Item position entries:
++++++

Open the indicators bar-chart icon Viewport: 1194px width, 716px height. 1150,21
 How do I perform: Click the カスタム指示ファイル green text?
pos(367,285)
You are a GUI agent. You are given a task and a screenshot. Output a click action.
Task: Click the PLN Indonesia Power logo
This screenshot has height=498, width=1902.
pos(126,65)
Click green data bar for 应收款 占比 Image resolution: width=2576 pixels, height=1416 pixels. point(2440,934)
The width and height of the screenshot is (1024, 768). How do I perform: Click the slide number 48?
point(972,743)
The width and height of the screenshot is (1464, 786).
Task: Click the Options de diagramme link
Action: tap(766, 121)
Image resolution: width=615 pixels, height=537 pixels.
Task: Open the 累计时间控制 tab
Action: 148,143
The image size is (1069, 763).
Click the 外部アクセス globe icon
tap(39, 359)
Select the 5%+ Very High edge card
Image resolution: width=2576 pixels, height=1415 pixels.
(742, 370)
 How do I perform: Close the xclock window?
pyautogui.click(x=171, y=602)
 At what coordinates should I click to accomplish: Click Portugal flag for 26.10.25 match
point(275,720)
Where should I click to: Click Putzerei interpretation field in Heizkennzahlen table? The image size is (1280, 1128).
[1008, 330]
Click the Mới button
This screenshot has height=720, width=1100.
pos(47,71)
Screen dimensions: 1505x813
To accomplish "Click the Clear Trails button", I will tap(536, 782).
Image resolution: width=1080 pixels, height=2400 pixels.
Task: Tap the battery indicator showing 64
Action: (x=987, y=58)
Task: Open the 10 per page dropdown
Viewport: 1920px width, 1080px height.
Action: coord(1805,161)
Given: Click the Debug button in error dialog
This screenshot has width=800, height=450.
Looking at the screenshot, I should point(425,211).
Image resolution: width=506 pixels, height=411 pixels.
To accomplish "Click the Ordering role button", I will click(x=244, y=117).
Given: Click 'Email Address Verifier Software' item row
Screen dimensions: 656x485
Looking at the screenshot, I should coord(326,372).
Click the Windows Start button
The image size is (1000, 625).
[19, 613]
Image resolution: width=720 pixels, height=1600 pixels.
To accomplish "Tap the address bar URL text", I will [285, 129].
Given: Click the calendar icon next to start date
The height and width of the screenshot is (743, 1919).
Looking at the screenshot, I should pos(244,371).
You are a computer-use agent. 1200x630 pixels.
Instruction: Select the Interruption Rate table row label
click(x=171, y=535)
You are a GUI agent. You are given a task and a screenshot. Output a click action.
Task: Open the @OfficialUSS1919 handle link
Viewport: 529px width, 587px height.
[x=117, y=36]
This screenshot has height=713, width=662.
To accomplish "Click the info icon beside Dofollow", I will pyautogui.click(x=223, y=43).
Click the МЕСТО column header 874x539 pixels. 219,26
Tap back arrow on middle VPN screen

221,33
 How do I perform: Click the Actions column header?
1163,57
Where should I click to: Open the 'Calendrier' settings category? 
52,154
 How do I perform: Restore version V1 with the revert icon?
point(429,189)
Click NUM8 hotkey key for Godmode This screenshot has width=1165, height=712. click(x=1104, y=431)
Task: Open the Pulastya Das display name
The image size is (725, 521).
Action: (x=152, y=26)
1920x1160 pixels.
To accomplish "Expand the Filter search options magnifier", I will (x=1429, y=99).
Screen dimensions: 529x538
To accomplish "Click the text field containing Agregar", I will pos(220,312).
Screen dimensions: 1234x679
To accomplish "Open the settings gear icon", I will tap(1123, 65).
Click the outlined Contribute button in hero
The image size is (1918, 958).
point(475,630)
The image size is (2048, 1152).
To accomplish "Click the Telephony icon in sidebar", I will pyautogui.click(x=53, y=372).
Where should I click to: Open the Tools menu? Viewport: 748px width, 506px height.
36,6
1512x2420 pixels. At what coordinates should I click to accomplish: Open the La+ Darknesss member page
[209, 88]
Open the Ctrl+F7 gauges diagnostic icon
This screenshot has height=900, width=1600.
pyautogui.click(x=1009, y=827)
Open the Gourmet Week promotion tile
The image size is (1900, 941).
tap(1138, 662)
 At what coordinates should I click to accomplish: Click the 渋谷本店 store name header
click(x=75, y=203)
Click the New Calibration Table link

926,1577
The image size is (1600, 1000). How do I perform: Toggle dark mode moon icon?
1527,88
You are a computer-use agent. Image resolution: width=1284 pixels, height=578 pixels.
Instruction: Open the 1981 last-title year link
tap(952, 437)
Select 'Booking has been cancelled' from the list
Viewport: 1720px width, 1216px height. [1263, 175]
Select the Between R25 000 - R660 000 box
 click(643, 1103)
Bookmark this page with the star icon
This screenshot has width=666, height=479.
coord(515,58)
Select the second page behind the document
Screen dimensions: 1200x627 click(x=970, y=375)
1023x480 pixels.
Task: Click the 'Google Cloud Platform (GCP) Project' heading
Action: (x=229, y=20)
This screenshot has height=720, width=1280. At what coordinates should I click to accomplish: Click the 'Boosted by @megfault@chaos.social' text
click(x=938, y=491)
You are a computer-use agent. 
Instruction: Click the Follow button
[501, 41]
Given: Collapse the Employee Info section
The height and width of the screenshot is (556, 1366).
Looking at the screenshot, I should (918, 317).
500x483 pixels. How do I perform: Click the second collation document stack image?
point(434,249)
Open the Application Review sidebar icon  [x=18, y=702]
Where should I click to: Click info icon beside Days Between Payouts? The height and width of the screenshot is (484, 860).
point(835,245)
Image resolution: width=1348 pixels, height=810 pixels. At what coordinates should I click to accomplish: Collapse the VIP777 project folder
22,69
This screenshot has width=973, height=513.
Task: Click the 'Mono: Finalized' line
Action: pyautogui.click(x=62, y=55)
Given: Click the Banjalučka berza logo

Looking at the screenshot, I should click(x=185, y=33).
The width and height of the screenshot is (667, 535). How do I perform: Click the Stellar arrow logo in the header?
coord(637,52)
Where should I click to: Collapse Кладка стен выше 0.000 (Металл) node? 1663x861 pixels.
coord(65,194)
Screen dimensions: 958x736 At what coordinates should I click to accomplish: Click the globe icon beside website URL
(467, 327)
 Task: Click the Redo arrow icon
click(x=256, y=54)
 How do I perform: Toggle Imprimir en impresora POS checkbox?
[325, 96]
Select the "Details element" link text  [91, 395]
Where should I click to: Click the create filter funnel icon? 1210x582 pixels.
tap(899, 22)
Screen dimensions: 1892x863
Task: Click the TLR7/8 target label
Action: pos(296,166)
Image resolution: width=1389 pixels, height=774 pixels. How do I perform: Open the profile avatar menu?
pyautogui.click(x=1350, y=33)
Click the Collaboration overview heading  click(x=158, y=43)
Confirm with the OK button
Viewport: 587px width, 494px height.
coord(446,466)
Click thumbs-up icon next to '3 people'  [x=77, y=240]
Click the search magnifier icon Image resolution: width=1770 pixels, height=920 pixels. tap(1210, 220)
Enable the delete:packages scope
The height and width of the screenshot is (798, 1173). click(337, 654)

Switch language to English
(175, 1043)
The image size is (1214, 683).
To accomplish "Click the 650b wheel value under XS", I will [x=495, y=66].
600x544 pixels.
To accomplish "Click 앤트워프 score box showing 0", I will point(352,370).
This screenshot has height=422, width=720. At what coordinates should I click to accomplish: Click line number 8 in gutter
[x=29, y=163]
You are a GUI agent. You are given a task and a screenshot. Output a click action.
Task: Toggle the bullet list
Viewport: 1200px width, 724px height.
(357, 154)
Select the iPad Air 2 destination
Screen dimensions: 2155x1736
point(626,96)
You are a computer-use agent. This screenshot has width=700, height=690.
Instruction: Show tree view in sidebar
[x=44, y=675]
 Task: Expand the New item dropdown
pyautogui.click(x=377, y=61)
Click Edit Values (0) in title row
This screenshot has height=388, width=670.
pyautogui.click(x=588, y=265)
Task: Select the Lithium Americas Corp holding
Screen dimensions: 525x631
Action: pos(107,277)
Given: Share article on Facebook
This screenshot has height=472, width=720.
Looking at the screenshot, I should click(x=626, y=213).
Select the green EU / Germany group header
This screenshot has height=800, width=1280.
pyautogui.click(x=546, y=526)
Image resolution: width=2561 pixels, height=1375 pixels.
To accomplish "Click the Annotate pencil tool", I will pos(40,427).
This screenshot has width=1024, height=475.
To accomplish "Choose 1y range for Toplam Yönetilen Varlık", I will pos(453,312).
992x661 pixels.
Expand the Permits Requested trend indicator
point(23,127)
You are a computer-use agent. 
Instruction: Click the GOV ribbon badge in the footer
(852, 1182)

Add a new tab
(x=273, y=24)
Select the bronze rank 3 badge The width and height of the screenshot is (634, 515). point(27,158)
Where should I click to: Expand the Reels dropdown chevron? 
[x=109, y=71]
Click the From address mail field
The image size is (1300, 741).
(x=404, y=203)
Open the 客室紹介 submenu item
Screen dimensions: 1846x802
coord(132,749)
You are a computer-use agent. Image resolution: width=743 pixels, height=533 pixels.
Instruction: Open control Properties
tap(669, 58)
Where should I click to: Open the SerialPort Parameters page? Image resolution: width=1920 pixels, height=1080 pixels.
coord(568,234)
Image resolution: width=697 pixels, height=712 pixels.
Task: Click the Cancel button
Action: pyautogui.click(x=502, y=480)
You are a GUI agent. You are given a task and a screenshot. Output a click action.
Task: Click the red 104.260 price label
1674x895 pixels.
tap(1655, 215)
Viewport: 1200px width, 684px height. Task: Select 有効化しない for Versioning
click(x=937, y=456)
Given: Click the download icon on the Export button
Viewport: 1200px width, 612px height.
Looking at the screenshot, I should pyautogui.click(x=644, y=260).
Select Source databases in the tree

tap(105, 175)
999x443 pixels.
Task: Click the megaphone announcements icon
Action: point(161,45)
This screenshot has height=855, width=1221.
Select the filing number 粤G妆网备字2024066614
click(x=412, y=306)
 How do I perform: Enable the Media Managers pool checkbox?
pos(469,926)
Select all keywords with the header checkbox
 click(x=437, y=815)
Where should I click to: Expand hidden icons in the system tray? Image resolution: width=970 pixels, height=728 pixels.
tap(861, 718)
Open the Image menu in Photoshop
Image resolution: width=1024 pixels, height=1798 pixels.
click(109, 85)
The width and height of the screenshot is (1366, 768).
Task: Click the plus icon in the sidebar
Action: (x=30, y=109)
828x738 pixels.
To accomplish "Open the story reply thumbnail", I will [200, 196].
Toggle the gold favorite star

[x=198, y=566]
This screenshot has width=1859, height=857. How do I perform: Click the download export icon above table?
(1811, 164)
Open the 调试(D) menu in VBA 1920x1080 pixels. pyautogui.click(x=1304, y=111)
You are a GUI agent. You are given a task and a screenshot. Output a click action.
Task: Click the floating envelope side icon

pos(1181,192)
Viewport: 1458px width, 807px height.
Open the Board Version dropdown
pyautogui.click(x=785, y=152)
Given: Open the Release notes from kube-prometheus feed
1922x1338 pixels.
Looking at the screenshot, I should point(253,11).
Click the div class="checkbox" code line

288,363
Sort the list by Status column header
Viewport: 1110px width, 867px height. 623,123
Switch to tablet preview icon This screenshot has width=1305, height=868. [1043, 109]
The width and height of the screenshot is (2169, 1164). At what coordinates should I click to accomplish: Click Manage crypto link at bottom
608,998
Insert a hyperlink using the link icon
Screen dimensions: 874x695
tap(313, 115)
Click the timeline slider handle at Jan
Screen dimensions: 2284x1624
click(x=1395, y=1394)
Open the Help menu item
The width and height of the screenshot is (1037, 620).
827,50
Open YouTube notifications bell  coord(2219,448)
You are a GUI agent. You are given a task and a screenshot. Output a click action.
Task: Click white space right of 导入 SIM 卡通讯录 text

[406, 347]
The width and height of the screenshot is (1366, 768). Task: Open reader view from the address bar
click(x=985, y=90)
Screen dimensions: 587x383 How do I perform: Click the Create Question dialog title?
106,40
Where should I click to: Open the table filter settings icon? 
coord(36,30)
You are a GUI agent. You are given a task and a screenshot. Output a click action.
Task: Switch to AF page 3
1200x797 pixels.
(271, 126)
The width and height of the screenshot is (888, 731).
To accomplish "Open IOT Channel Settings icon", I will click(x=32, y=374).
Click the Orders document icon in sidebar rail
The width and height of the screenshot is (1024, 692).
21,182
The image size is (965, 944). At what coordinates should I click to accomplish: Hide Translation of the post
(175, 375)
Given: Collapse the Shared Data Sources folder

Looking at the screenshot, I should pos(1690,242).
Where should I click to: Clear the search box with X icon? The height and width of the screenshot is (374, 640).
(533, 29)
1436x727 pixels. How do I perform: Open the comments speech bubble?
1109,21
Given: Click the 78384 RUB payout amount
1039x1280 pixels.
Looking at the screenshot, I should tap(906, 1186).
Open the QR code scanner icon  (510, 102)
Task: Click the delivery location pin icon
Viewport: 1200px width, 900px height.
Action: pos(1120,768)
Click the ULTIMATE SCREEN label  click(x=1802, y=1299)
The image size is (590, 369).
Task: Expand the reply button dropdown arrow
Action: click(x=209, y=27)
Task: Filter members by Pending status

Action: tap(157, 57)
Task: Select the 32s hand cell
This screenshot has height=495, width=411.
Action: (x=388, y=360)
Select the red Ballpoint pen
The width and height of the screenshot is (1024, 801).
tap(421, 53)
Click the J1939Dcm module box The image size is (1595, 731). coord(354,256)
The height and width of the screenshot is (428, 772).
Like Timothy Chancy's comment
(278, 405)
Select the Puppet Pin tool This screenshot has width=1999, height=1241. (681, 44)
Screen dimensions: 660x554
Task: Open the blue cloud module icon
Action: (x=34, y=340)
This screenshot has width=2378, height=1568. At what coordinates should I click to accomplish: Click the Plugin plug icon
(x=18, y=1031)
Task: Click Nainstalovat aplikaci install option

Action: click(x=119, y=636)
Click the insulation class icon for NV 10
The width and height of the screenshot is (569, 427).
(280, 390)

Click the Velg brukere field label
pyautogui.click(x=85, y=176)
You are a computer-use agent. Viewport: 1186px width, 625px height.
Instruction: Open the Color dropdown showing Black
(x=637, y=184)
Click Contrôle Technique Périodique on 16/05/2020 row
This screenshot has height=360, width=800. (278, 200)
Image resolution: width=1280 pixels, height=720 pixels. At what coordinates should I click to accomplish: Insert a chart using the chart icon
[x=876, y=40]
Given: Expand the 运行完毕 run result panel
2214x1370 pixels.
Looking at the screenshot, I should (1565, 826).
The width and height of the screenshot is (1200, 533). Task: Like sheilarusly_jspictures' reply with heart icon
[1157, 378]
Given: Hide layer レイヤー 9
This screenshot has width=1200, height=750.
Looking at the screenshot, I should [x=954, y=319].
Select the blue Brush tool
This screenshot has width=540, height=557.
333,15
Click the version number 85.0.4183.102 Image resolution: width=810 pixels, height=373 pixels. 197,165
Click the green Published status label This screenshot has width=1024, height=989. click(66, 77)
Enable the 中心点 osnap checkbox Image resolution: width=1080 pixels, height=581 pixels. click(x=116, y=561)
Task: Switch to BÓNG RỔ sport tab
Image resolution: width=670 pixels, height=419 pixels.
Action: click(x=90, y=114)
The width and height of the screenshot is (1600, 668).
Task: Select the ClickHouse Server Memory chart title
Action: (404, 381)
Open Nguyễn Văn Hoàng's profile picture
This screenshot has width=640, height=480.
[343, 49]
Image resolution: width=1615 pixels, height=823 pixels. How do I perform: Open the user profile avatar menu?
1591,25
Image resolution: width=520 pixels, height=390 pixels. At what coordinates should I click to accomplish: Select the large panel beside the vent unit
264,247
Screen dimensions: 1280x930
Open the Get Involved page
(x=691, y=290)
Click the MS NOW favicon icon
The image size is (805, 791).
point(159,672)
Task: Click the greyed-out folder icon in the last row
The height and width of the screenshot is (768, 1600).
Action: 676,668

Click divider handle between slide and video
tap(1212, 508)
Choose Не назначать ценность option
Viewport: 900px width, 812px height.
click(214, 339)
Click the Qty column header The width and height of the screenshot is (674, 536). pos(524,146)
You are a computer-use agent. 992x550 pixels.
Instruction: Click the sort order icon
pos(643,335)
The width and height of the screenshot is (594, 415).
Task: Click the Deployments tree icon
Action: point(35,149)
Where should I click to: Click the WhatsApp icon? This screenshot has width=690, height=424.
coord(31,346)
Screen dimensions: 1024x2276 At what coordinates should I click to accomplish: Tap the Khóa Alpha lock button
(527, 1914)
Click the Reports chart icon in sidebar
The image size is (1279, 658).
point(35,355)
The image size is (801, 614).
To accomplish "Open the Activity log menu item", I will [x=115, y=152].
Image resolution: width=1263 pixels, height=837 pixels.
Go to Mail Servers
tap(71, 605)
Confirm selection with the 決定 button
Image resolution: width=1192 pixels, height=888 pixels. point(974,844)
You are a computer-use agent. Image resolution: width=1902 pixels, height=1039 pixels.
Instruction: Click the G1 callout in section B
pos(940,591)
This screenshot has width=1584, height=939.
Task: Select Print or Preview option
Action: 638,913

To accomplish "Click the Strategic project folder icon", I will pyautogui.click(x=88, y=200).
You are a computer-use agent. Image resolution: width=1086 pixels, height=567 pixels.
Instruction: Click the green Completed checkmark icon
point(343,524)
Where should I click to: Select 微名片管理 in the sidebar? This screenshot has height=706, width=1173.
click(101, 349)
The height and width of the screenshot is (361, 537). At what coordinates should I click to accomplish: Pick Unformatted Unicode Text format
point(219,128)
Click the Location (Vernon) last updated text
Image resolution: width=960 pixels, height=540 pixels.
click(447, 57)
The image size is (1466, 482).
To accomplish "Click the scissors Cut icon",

++++++

_Exercise_.
Could you convert the lines, starting with the line containing "Task: Click the delivery location pin icon" and going on through the line containing "(x=637, y=184)", into a JSON list of strings, one string per line, with blank lines left out?

_Task response_.
[
  "Task: Click the delivery location pin icon",
  "Viewport: 1200px width, 900px height.",
  "Action: pos(1120,768)",
  "Click the ULTIMATE SCREEN label  click(x=1802, y=1299)",
  "The image size is (590, 369).",
  "Task: Expand the reply button dropdown arrow",
  "Action: click(x=209, y=27)",
  "Task: Filter members by Pending status",
  "Action: tap(157, 57)",
  "Task: Select the 32s hand cell",
  "This screenshot has height=495, width=411.",
  "Action: (x=388, y=360)",
  "Select the red Ballpoint pen",
  "The width and height of the screenshot is (1024, 801).",
  "tap(421, 53)",
  "Click the J1939Dcm module box The image size is (1595, 731). coord(354,256)",
  "The height and width of the screenshot is (428, 772).",
  "Like Timothy Chancy's comment",
  "(278, 405)",
  "Select the Puppet Pin tool This screenshot has width=1999, height=1241. (681, 44)",
  "Screen dimensions: 660x554",
  "Task: Open the blue cloud module icon",
  "Action: (x=34, y=340)",
  "This screenshot has width=2378, height=1568. At what coordinates should I click to accomplish: Click the Plugin plug icon",
  "(x=18, y=1031)",
  "Task: Click Nainstalovat aplikaci install option",
  "Action: click(x=119, y=636)",
  "Click the insulation class icon for NV 10",
  "The width and height of the screenshot is (569, 427).",
  "(280, 390)",
  "Click the Velg brukere field label",
  "pyautogui.click(x=85, y=176)",
  "You are a computer-use agent. Viewport: 1186px width, 625px height.",
  "Instruction: Open the Color dropdown showing Black",
  "(x=637, y=184)"
]